Dans le cadre de la Journée mondiale de l’eau, célébrée ce mardi 22 mars, les Nations Unies en Haïti réitèrent leur soutien au pays dans ses efforts pour améliorer l’accès de la population à l’eau potable et à l’assainissement et alertent sur le fait que 42% de la population haïtienne n’a toujours pas un accès sûr à l’eau potable.
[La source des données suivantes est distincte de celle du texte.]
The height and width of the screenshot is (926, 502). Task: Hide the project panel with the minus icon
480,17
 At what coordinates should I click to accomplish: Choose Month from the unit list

Concernant l’assainissement, l’ONU salue l’augmentation de 18% à 28% du pourcentage de la population ayant accès à une installation sanitaire améliorée entre 1990 et 2015. Cependant, encore 7,6 millions d’Haïtiens manquent d’installations essentielles pour assurer une bonne santé et la prévention des maladies hydriques. Selon les dernières études de l’Organisation Mondiale de la Santé (OMS) et du Fonds des Nations Unies pour l’Enfance (UNICEF), en Haiti, le taux de décès chez les enfants de moins de 5 ans est de 88 pour 1,000 enfants. La pénurie d’eau et les maladies hydriques sont parmi les causes principales de ces décès et aggravent la malnutrition infantile, entrainant un frein à leur développement intellectuel et physique.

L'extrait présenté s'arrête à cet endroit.